KDevelop 5 too slow?

Mon May 29 10:43:42 BST 2017

On Monday, May 29, 2017 11:34:54 AM CEST René J.V. Bertin wrote:
> On Monday May 29 2017 10:52:00 Milian Wolff wrote:
> 
> Hi,
> 
> >> I'm not very familiar reading this kind of call graph, but if you follow
> >> the graph down clang_getFileLocation shows up which accounts for almost
> >> 24% of the processing time on my system. That could correspond to disk
> >> access, no?>
> >No, CPU profilers do not account for disk access. I'm not familiar with
> 
> My bad, I didn't mean to claim that it does any analysis of disk access
> itself. As far as I understand this sort of thing that would only exclude
> the time the CPU spends waiting for I/O operations. Would a CPU profiler
> exclude the CPU cycles spent on I/O just because it's I/O?
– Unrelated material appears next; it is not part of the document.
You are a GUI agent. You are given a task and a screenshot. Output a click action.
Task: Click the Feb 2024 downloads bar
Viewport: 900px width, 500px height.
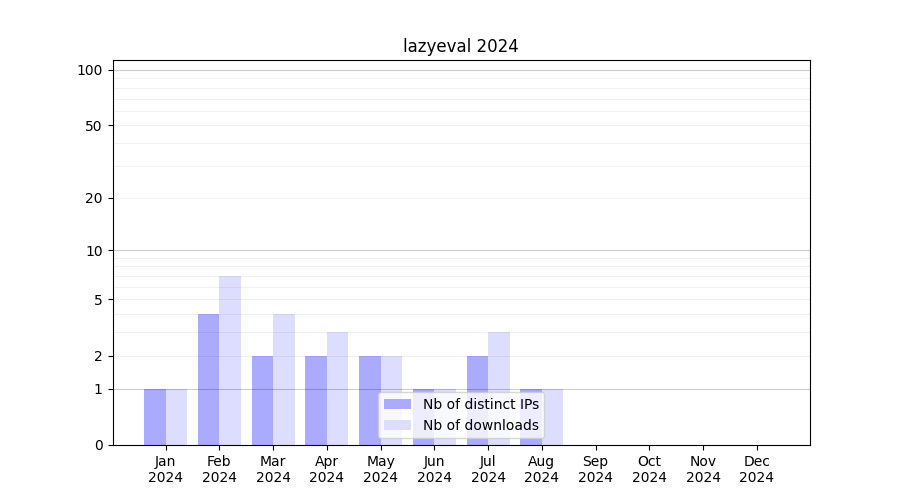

No, a kernel switches out a process that is waiting on something, i.e. 
sleeping or doing I/O. And a switched-out process does not spent any CPU 
cycles, these will be attributed to whatever other process gets switched in 
(which may also be a pseudo-"idle"-process).

> IOW,
> clang_getFileLocation() is doing something that takes 24% of all spent CPU
> cycles, and given the name of the function that is related to I/O in some
> way.

What, no?! This is a purely CPU-bound mapping function. Given a file offset, 
it builds a line/column cursor.

> >Perf or VTune are just as capable.
> 
> But most Linux systems don't come with the required kexts installed, do
> they?

What are you talking about?!

> >Also, to make sure: Did you compile KDev*
> >and everything else you are profiling in RelWithDebInfo mode? If not, then
> >this profile output is completely useless.
> 
> I build with "-O3 -g" if that's what you're asking, everything KF5 and Qt5
> itself. Specifically, I use Debuntu's approach of building with a custom,
> non-predefined BUILD_TYPE and then set the desired compiler options in
> CFLAGS and CXXFLAGS.

Sounds good.

> >There's N + 1. N for background parsing and one for parsing the active
> >document, if needed.
> 
> So I ought to do this kind of profiling with only a single document open?
> That should actually be more representative of what happens when you make
> changes to the current document.

I don't know what exactly you are trying to profile. If you want to figure out 
why the main thread gets blocked every now and then, you'll need a profiler 
that gives you per-thread granularity and then look at what the main thread is 
doing. This means doing both on-CPU and off-CPU profiling. With VTune that is 
trivial and should show you what's going on. I bet Instruments has similar 
capabilities. Learn the tool and report back.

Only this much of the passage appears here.